_Task prompt_
Copy the data from the line containing "At what coordinates should I click to accomplish: Click" down to the line containing "coord(652,280)", substituting "navigation bar" for "navbar" and leaving everything else unchanged.
---*---
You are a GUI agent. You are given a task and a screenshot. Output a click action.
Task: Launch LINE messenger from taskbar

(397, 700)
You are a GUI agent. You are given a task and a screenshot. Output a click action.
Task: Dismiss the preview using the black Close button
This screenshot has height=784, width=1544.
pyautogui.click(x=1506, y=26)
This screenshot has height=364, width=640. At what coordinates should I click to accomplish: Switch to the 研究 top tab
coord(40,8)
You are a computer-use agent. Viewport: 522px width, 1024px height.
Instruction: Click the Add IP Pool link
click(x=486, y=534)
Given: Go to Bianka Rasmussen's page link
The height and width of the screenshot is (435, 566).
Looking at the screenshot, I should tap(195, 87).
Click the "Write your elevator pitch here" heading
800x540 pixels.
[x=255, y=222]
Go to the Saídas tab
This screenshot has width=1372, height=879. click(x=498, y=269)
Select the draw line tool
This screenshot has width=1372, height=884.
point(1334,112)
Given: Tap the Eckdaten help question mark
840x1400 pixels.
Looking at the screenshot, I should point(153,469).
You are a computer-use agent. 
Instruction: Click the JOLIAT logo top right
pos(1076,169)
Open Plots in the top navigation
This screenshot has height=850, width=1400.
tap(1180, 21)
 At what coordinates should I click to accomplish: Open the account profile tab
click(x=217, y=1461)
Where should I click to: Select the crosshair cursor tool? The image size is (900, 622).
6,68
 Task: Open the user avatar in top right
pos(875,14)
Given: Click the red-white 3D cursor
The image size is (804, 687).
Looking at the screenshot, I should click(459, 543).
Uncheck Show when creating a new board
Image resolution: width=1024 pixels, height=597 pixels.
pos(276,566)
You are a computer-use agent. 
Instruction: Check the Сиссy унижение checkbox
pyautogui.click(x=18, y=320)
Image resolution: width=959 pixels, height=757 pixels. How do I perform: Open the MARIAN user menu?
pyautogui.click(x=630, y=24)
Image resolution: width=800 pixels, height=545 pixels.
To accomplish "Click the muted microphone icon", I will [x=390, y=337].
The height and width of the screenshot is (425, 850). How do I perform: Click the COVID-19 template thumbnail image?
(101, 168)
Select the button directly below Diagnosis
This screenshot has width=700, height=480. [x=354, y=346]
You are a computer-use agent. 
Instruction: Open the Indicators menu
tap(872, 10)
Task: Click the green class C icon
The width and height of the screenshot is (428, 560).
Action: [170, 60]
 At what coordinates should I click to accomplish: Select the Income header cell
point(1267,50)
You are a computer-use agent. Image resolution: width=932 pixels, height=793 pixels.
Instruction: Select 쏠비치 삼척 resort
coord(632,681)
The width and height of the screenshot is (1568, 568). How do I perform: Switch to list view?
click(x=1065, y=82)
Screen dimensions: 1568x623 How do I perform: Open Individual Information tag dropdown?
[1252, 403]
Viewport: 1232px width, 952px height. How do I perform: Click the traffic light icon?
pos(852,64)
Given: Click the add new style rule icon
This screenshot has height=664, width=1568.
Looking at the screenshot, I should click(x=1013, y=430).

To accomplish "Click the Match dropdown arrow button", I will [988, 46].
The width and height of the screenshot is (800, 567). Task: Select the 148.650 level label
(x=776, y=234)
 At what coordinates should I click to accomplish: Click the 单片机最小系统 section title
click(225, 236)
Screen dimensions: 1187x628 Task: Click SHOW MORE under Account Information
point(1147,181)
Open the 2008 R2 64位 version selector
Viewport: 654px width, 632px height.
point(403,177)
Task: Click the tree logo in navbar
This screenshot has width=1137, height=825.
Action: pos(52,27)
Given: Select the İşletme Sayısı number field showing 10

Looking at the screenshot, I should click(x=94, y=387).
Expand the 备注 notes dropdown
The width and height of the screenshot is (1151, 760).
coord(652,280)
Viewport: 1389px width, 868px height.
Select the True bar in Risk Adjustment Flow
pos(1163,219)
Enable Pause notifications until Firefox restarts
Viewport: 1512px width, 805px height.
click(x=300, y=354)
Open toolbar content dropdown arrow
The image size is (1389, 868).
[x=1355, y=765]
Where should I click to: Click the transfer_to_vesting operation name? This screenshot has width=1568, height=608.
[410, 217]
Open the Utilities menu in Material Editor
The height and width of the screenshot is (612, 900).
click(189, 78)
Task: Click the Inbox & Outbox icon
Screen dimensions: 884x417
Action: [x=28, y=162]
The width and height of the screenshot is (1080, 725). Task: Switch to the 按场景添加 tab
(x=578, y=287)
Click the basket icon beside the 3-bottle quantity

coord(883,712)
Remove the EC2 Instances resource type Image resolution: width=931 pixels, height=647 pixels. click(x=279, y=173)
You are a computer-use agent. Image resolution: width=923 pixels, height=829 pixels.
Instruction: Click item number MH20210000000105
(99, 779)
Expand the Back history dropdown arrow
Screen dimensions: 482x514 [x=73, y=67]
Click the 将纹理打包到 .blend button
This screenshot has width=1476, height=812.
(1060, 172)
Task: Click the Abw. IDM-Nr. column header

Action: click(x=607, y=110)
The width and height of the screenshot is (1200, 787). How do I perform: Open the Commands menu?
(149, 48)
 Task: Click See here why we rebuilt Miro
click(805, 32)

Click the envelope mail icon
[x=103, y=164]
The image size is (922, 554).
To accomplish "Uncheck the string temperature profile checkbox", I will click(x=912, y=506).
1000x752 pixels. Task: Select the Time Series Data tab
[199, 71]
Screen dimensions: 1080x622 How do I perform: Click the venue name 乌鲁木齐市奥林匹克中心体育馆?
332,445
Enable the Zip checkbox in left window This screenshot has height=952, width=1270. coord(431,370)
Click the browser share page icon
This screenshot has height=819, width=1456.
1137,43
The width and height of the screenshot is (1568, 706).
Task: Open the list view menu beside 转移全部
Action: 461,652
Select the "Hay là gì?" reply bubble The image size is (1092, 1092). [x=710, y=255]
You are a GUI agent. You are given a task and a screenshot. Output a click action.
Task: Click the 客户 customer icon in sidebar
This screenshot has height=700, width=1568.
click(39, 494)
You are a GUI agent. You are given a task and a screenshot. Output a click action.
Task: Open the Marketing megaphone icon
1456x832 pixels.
---*---
_Complete response_
 At what coordinates should I click to accomplish: Click the 单片机最小系统 section title
click(225, 236)
Screen dimensions: 1187x628 Task: Click SHOW MORE under Account Information
point(1147,181)
Open the 2008 R2 64位 version selector
Viewport: 654px width, 632px height.
point(403,177)
Task: Click the tree logo in navigation bar
This screenshot has width=1137, height=825.
Action: pos(52,27)
Given: Select the İşletme Sayısı number field showing 10

Looking at the screenshot, I should click(x=94, y=387).
Expand the 备注 notes dropdown
The width and height of the screenshot is (1151, 760).
coord(652,280)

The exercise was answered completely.